The black and white images are part of the project "Healing Sport, Angola. The healing qualities of sport and the spirit of competition in post-war Angola".

The Brit produced more comprehensive work, between 1999 and 2002, which included photographs in Liberia, Sierra Leone and Kenya, about the consequences of armed conflicts, using sport to attract audiences to a difficult topic.

"Although he reported news, his curiosity led him to do larger projects on conflict, which looked at the more complex layers rather than just saying 'this is what's happening'," explained the exhibition's curator, Greg Brockett, to the Lusa agency.

Hetherington "also explored the human side of what was happening" and, he added, with 'Healing Sport' he wanted to "show what happens after the war ends and people have to get on with their lives".

"It's looking at the long-term impact, trying to explore more of the different human elements combined and telling stories about conflicts that are different from just saying this is what happened. It's a different approach," said Brockett.

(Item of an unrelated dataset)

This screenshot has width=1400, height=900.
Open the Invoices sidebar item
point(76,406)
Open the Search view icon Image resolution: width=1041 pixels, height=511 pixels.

In addition to images and video, the exhibition, which will be open between last Saturday and September 29th, also includes excerpts from the diary that show Hetherington's reflections on his own craft in ethical and aesthetic terms.

The exhibition is the result of an analysis of the photographer's estate that the British museum received in 2017, and which includes photographs, digital archives, negatives, cameras and handwritten diaries by Tim Hetherington (1970-2011).

The journalist died at the age of 41, in April 2011, in Libya, victim of a mortar fire in the besieged city of Misrata that also killed photojournalist Chris Hondros, from Getty Images.

In 2007, Hetherington won the prestigious World Press Photo Award for a series of photographs of United States soldiers in Afghanistan, which shows the soldiers in action, but also in barracks and in leisure time.

The work also resulted in the documentary "Restrepo", winner of the Grand Jury Prize for best documentary at the 2010 Sundance Film Festival and nominated for the Academy Award for best documentary.